The attack prompted calls for more police officers and stiffer sentences, but also drew attention to a need for better lighting in some parts of the city.

With lighting, however, sometimes less is more, according to experts on crime prevention and design.

Colleen Kerr, crime reduction strategy manager for the City of Surrey, said the city’s newly-adopted official community plan has added policies to protect its residents which follow the principles of CPTED: crime prevention through environmental design.

CPTED fights crime using community engagement, surveillance, property maintenance, physical barriers and other environmental tweaking –- including the strategic use of lighting.

“If not applied appropriately, under many circumstances lighting levels may actually increase crime,” Kerr wrote in an email.

“Adding lighting may only serve to draw people to the area.”

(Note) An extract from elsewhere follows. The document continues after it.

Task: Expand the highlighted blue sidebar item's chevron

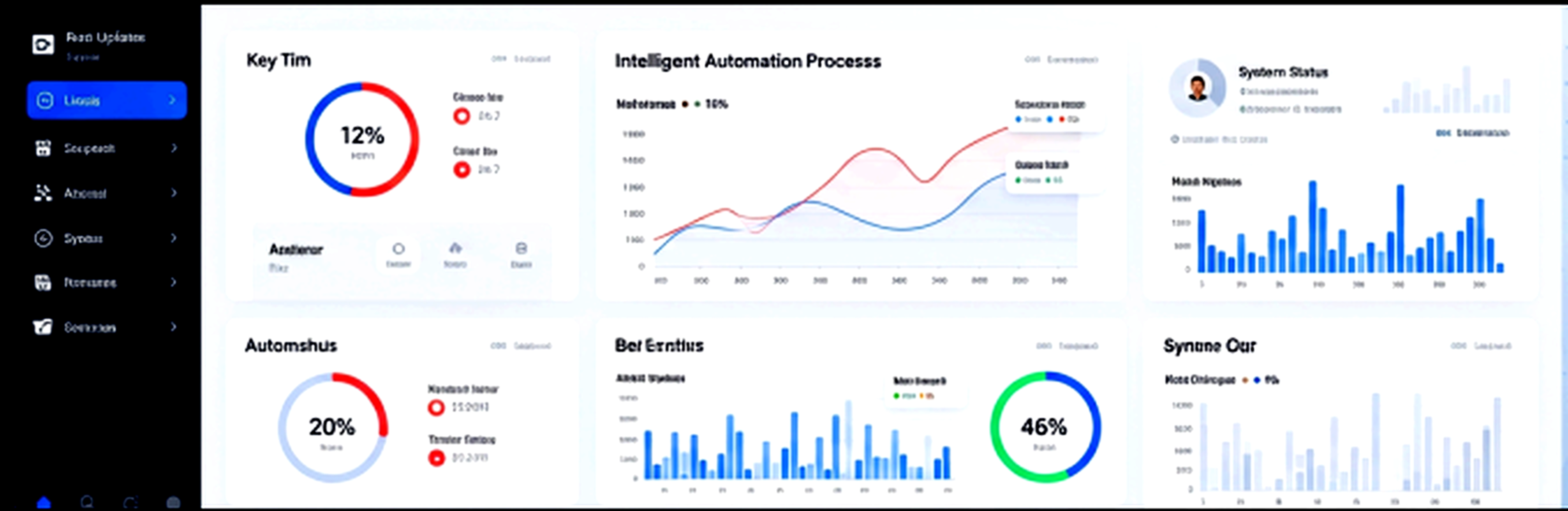Action: (172, 100)
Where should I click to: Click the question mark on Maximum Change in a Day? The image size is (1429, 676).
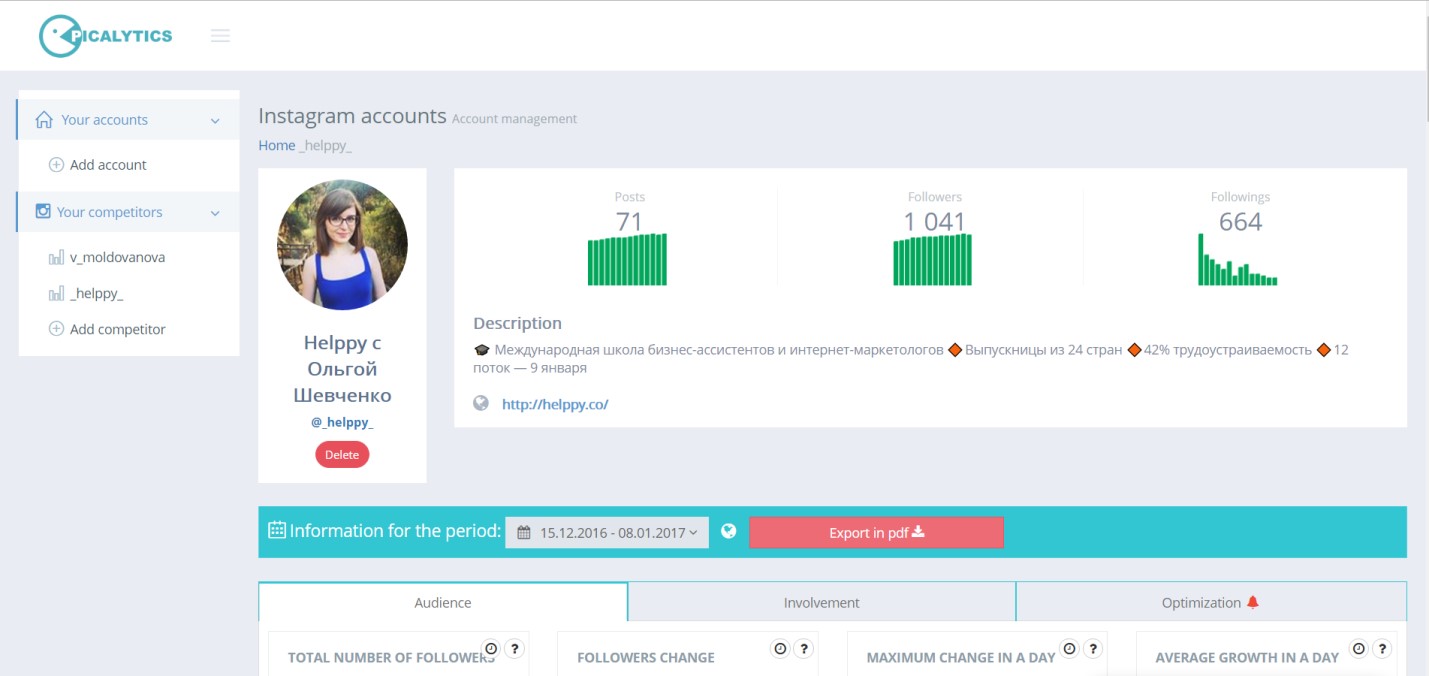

Greg Perkins, owner of Liahona Security and a CPTED consultant in B.C., has taught CPTED to RCMP, urban planners and municipalities throughout B.C.

He said a critical aspect of using lighting to prevent crime is ensuring that it’s evenly distributed.

“Using less light — if it’s evenly applied to the horizontal plane and has good vertical illumination — then retailers and municipalities can spend less money, use less energy and still create safe visual environments for people.”

Perkins said uneven lighting can create hiding spaces for offenders while putting a spotlight on victims.

“If a walkway is not a safe route and you’ve illuminated it, quite often we have assaults that occur along them because the offenders hide in darkness, just off the trail, and now they can see people come and go. They can pick their targets as they will.”

The illumination of space is very site-specific, Perkins said, but often simply turning off the lights in problem areas can serve to stop nuisance behaviour and crime.

“Most parks have bylaws that say from dusk to dawn, you can’t be in the park. So why would we illuminate a part of the park that only draws unwelcome users into that area?”

CPTED was a consideration for a Surrey community group called The Friends of The Grove, which last month organized a light-hanging ceremony in the wooded area close to where Paskall was attacked.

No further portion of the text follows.